WHAT IS EXPECTED
Copy the items word for word, from the start through the line containing "Action: [x=161, y=407]", including that line.

(Word and element location items)
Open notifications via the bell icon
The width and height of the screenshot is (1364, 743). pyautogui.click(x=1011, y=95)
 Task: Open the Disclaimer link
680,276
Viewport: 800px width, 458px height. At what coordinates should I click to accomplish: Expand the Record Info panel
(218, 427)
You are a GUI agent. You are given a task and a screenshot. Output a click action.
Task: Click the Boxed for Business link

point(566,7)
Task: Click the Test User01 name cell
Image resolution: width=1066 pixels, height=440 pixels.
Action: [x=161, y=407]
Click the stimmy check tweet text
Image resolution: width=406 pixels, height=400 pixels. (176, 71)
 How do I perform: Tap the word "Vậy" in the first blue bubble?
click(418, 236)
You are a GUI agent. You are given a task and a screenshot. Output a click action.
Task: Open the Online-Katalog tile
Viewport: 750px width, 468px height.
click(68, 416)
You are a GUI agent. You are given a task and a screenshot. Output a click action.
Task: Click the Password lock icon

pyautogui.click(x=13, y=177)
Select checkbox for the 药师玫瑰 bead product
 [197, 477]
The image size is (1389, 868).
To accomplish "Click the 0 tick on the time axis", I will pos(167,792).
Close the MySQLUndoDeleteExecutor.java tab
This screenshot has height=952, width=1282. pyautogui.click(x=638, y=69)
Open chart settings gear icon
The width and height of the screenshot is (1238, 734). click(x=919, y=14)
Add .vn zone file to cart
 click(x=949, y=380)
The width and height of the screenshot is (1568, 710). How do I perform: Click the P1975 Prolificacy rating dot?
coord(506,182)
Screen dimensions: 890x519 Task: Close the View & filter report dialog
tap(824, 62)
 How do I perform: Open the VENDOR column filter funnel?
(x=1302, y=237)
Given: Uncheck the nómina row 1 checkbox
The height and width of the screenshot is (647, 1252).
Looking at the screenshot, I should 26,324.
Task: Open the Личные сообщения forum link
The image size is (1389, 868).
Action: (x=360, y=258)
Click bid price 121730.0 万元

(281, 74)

THE ANSWER
Open notifications via the bell icon
The width and height of the screenshot is (1364, 743). pyautogui.click(x=1011, y=95)
 Task: Open the Disclaimer link
680,276
Viewport: 800px width, 458px height. At what coordinates should I click to accomplish: Expand the Record Info panel
(218, 427)
You are a GUI agent. You are given a task and a screenshot. Output a click action.
Task: Click the Boxed for Business link

point(566,7)
Task: Click the Test User01 name cell
Image resolution: width=1066 pixels, height=440 pixels.
Action: [x=161, y=407]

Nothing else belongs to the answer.